■ ACTION ITEM: Starting at the line with "Screen dimensions: 539x303" and stopping at the final line, retype the data below exactly; do not carry over any pictures.

────────────────

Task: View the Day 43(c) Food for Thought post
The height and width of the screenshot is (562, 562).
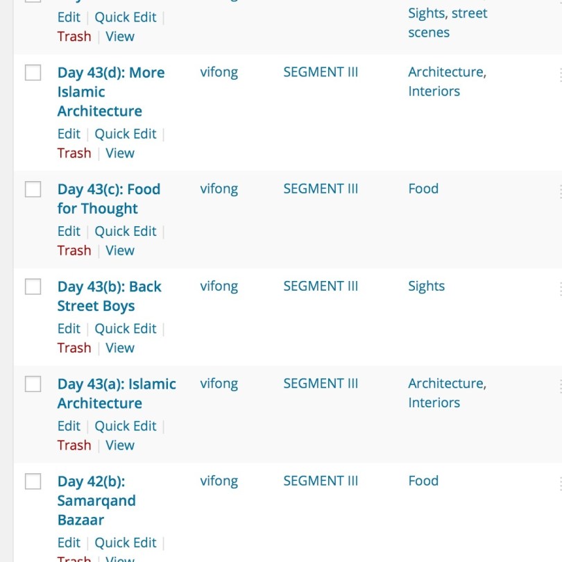Action: click(119, 250)
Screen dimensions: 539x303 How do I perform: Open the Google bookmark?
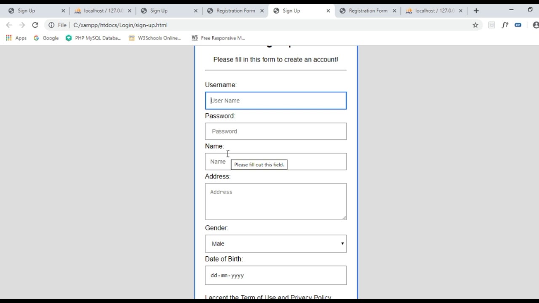pyautogui.click(x=46, y=38)
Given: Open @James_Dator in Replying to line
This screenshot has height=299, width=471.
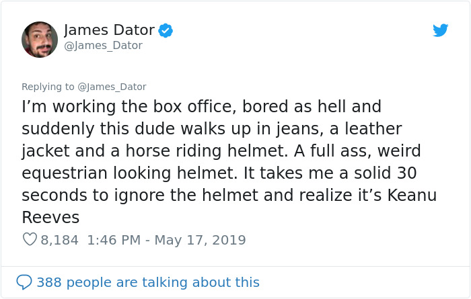Looking at the screenshot, I should pos(112,87).
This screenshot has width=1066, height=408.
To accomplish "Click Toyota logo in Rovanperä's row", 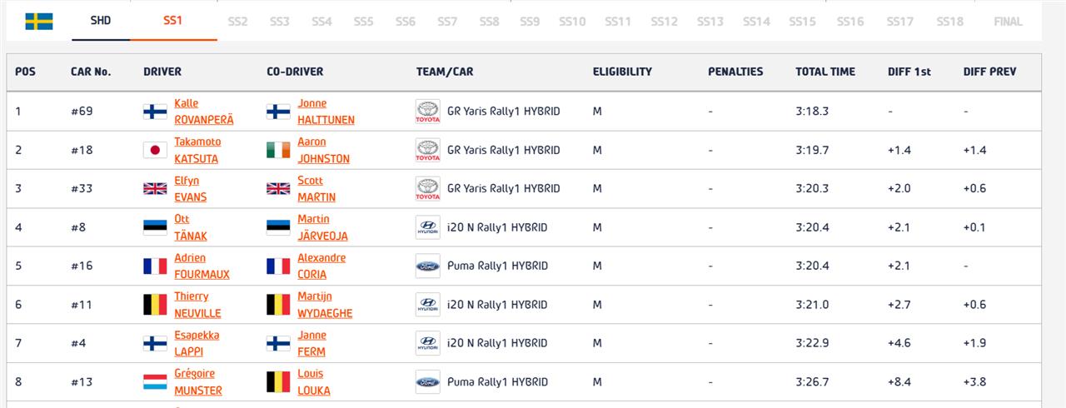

────────────────

■ RESULT FOR THIS EXERCISE:
Screen dimensions: 539x303 How do I perform: Open the Google bookmark?
pyautogui.click(x=46, y=38)
Given: Open @James_Dator in Replying to line
This screenshot has height=299, width=471.
Looking at the screenshot, I should pos(112,87).
This screenshot has width=1066, height=408.
To accomplish "Click Toyota logo in Rovanperä's row", 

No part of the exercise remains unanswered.